▶ [Tasks to carry out]
(1) Decide whether each statement agrees with the TensorFlow Lite Micro passage below. Answer yes or no for (a) the quantization step converts float32 weights to int8 and shrinks the model about fourfold, (b) the wake word example uses a 35 KB model, and (c) the pooling operations listed include GlobalAveragePool2D, and quote the words that decide each.
(2) In the TensorFlow Lite Micro passage below, reproduce everything from "320.4.2 Supported Operations" down to "Arduino Example (Conceptual)" without changing a character.

begin Document passage

Figure 320.1: TensorFlow Lite Micro pipeline from cloud training to microcontroller deployment

How It Works:

Cloud Training: Train a full TensorFlow model (typically 100 MB+ with float32 weights)
Conversion: Use TFLite Converter to optimize for mobile/embedded
Quantization: Convert float32 to int8 (4x size reduction)
Deployment: Copy model bytes to microcontroller flash memory
Inference: TFLM interpreter loads model, allocates tensor arena in RAM, runs inference

320.4.2 Supported Operations (Subset)

Convolutional layers: Conv2D, DepthwiseConv2D
Activation functions: ReLU, ReLU6, Sigmoid, Tanh
Pooling: MaxPool2D, AveragePool2D
Fully connected: Dense
Normalization: BatchNormalization
Utilities: Reshape, Concatenate, Add, Multiply

320.4.3 Example: Wake Word Detection

// TensorFlow Lite Micro - Arduino Example (Conceptual)
#include <TensorFlowLite.h>
#include "model.h" // 18 KB wake word model

// Allocate memory for inference
constexpr int kTensorArenaSize = 35 * 1024;
uint8_t tensor_arena[kTensorArenaSize];

// Initialize interpreter
tflite::MicroInterpreter interpreter(model, ops_resolver,
                                     tensor_arena, kTensorArenaSize);
interpreter.AllocateTensors();

// Get input tensor (audio features: 40 MFCC coefficients x 49 frames)

end Document passage
begin Supplied material

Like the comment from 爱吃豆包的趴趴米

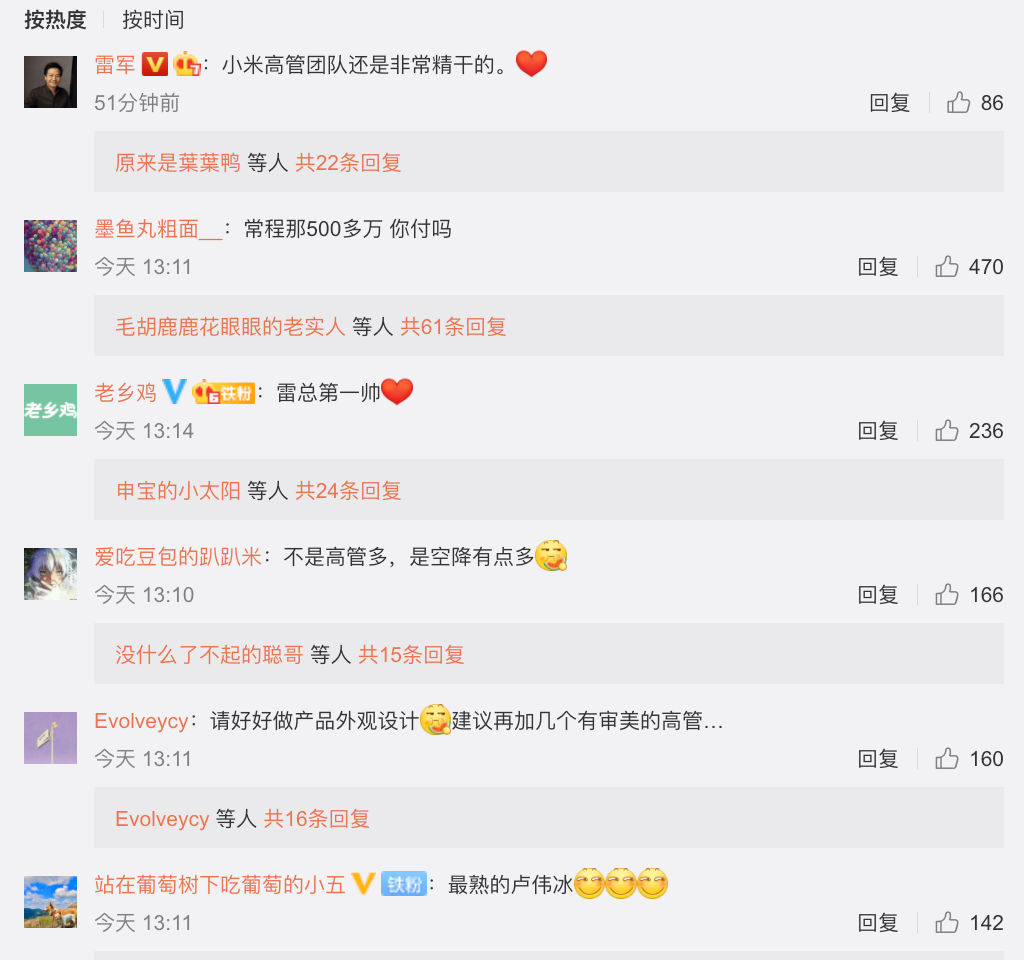[x=946, y=595]
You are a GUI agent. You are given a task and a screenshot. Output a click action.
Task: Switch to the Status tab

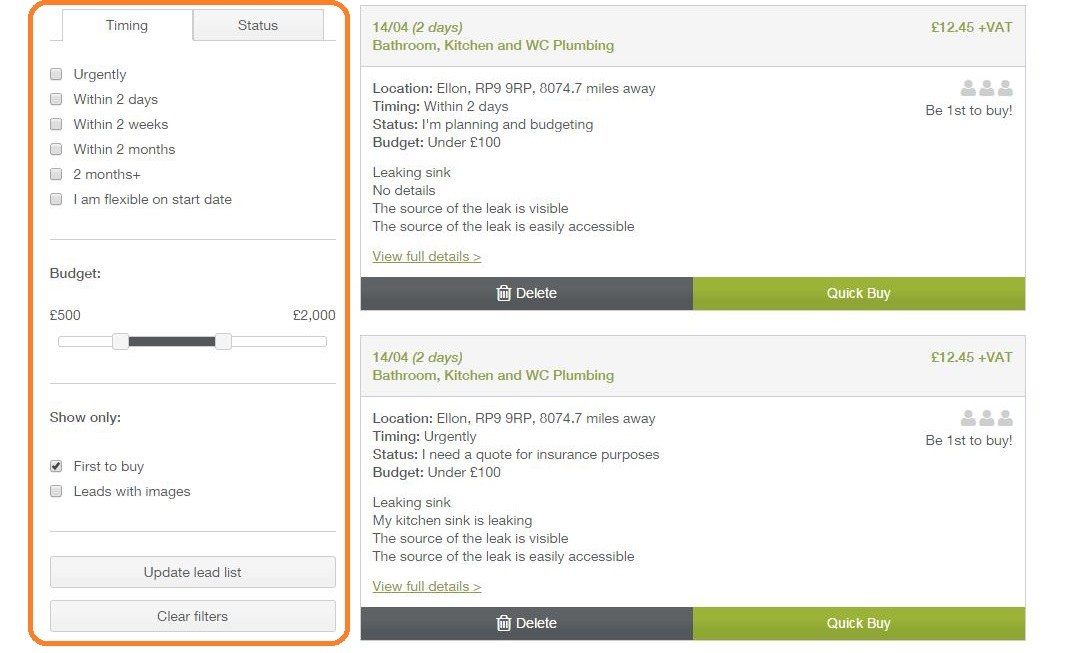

end Supplied material

▶ [Solutions by task]
(1)
(a) Yes: "Quantization: Convert float32 to int8 (4x size reduction)"
(b) No: "// 18 KB wake word model"
(c) No: "Pooling: MaxPool2D, AveragePool2D"

(2)
320.4.2 Supported Operations (Subset)

Convolutional layers: Conv2D, DepthwiseConv2D
Activation functions: ReLU, ReLU6, Sigmoid, Tanh
Pooling: MaxPool2D, AveragePool2D
Fully connected: Dense
Normalization: BatchNormalization
Utilities: Reshape, Concatenate, Add, Multiply

320.4.3 Example: Wake Word Detection

// TensorFlow Lite Micro - Arduino Example (Conceptual)